Sead Kazanxhiu’s work “Baltosje” is a film made for the “Ardhje ” Award. The camera follows three elderly roma women, accompanied by a little girl, who have left  the house one morning and go to collect soil. The film shows in detail the process of soil collection, the return route and then the processing of the collected material at home. Here, through detailed plans, the viewer sees the transformation of the soil from large pieces into fine powder and after mixing with water and boiling, into a thin viscous mass of dark color. Unexpectedly and always using the detailed plan, the camera focuses on the hands of women who paint with the obtained mud objects of different shapes and sizes until we manage to distinguish the body of the artist himself who undergoes the process of painting or covering with mud. As the plan opens and we see the general view, we notice the objects of a work office, a table with a computer and a chair together with the artist himself in the middle of the room, dressed in the suit and tie of the clerk standing frozen, all painted with mud, including the walls of the room, giving us the appearance of a sculpture like those of the terracotta Chinese “army”, of the third century BC. Kazanxhiu, turned into a clay sculpture along with his office,  is an image to create the funerary feeling that emanates from the character of the tomb sculptures of Emperor Qin Shi Huang. The thin layer of mud that covers everything serves as a dividing line between the two worlds. Which of these two worlds dies and which is alive remains undetermined. The work seeks to unravel the relationship between the Kazanxhiu artist and the official on the board of a government body dealing with the rights of the Roma community, where he has been working for some time. A kind of autobiographical reflection that expresses the complexity between two conflicting relationships with each other. Equally complex is the artist’s choice. If on the one hand mud is a punitive act of defilement that seems like a visualization of a linguistic expression commonly used in political jargon, on the other hand, mud used is what in the Roma tradition, as in all ancient cultures, is used for regenerative therapy, cleansing and healing.

Sead Kazanxhiu, Mudding, video, color, 8’22”, 2021


*The ARDHJE Award is an international prize for contemporary visual artists from Albania, initiated by TICA-Tirana Institute of Contemporary Art, in 2005 and joined the regional network YVVA – The Young Visual Artists Awards in Central and South Eastern Europe in 2007.
ARDHJE is an annual competition and award, aimed at promoting creativity, public exposure, and contemporary art in Albania and internationally.

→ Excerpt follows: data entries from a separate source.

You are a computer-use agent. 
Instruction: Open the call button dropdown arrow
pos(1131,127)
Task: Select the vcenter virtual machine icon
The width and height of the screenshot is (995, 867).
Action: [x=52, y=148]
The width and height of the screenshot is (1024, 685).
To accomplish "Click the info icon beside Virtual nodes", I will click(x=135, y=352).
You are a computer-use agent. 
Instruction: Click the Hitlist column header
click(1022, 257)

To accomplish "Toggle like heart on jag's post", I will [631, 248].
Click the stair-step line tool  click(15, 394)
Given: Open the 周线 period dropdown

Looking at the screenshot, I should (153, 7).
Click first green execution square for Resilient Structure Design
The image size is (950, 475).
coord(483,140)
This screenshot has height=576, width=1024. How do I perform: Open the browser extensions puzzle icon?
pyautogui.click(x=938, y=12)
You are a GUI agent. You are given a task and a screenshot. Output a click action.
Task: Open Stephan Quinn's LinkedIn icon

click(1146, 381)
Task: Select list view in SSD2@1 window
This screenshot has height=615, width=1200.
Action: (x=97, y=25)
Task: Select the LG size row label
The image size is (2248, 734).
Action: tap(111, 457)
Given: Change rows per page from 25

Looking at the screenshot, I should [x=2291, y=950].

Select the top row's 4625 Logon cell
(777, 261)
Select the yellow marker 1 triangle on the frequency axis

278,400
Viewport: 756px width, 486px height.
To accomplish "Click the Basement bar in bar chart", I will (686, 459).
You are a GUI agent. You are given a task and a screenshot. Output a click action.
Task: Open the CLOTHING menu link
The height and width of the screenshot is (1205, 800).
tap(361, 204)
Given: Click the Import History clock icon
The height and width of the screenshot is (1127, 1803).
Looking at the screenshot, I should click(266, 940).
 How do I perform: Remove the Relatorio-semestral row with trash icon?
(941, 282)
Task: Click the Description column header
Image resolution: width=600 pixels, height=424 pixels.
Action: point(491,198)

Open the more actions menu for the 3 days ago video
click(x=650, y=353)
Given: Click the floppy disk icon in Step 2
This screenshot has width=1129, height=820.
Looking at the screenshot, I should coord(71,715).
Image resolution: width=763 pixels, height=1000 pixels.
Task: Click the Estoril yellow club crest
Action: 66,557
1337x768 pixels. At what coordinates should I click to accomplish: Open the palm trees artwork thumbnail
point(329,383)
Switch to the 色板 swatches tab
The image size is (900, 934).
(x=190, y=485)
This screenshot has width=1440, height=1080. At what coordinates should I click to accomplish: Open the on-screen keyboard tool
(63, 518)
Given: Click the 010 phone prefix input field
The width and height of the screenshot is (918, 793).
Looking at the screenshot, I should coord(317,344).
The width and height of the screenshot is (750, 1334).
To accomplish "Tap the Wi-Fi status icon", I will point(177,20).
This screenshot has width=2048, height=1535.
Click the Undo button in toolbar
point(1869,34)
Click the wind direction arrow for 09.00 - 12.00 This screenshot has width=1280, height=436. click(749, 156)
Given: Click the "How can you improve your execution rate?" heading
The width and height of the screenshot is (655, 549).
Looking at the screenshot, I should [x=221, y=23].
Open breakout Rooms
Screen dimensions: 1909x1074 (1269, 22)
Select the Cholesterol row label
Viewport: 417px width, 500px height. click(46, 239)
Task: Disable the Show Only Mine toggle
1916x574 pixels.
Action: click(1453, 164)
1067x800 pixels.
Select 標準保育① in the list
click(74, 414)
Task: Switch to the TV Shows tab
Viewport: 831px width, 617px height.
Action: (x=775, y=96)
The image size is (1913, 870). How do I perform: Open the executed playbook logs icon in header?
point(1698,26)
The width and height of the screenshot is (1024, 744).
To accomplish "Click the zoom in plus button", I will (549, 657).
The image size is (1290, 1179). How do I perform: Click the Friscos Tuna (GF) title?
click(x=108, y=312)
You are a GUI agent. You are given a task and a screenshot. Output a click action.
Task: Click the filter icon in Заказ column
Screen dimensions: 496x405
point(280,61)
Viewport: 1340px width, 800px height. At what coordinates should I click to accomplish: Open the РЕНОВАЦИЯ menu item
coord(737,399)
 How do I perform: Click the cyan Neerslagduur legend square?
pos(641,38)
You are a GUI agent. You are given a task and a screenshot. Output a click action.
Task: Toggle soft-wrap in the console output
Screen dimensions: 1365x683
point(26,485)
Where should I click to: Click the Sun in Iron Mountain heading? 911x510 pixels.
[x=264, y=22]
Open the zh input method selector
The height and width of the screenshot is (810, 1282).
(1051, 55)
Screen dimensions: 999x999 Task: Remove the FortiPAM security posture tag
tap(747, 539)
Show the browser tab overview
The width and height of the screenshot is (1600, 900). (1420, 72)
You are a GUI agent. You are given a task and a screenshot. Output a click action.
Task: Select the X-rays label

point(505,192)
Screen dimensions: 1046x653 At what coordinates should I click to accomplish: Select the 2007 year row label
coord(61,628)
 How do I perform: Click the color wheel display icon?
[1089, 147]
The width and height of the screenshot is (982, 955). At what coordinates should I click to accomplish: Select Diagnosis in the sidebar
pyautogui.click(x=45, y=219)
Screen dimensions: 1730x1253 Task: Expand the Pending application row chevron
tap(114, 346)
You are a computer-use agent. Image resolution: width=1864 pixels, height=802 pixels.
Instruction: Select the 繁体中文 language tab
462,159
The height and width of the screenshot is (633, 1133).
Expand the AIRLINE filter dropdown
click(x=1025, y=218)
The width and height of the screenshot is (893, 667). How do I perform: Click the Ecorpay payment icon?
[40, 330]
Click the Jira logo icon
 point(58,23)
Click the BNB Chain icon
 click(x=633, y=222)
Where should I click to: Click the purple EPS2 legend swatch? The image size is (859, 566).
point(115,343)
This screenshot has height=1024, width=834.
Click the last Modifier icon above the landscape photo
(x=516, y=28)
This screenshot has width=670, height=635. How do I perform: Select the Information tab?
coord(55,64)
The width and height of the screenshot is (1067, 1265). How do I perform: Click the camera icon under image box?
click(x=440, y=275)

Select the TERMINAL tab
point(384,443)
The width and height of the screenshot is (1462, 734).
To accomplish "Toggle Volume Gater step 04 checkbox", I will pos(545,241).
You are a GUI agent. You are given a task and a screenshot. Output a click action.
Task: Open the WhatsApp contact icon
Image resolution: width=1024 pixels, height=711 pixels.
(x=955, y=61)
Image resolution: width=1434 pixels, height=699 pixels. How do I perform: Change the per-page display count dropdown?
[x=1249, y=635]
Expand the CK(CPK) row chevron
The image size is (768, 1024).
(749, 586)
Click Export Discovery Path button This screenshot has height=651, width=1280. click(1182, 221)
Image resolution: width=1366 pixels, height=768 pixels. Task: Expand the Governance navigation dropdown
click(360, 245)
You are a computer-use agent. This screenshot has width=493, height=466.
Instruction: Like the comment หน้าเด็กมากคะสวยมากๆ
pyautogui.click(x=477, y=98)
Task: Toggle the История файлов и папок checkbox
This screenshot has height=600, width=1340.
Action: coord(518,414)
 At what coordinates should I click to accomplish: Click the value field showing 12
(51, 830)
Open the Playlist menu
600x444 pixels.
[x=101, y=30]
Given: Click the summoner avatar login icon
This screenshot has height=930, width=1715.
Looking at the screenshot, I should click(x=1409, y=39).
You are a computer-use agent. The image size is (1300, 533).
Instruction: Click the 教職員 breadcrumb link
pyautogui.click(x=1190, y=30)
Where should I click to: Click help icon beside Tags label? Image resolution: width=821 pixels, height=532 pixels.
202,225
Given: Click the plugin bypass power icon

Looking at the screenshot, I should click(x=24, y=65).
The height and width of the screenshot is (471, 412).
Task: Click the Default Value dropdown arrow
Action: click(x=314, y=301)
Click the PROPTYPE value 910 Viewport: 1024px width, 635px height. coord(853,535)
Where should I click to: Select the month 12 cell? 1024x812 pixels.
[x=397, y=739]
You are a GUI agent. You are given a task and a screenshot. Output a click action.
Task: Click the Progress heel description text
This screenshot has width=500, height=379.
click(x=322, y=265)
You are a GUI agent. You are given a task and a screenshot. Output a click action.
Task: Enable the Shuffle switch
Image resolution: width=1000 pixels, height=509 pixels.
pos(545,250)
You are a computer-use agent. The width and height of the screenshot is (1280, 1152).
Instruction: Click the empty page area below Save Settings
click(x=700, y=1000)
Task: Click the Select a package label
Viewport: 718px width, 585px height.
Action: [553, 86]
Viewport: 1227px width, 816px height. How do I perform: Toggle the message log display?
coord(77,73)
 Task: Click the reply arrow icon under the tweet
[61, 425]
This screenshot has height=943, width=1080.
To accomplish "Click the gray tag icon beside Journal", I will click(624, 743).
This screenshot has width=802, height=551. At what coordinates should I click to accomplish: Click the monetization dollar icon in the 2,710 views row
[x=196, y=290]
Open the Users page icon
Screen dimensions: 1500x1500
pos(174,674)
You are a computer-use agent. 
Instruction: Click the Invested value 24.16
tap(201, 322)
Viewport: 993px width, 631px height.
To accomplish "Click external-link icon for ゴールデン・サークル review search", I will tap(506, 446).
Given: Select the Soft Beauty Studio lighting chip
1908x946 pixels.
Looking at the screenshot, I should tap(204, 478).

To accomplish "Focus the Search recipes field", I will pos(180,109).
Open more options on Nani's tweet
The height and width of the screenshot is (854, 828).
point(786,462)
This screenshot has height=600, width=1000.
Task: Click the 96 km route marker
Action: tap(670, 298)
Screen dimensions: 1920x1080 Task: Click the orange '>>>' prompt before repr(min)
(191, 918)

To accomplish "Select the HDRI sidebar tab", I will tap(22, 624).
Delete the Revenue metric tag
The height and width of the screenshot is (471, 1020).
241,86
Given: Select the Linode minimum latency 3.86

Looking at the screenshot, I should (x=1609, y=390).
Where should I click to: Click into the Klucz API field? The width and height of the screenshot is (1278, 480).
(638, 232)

ARDHJE Award, as well as similar prizes in Eastern and Southeastern Europe, is conceived as an open competition addressing young artists of Albanian origin up to 35 years of age to apply and take part in a transparent process, that does not only offer the opportunity to create new works and present them at a group exhibition of selected finalists, but also to support their artistic and professional development. A jury, composed of local and international experts in the field, selects 4 finalists, who are provided with an allocated production budget, the curator and the exhibition venue in Tirana. Jury’s decision about the winner depends on the candidate’s artistic merits and prominence demonstrated by the artistic portfolio and CV; the particular artwork presented at the finalist exhibition; the results of an interview with the international jury; and the potential to benefit from immersing oneself into the New York art scene during a two-month stay at Residency Unlimited.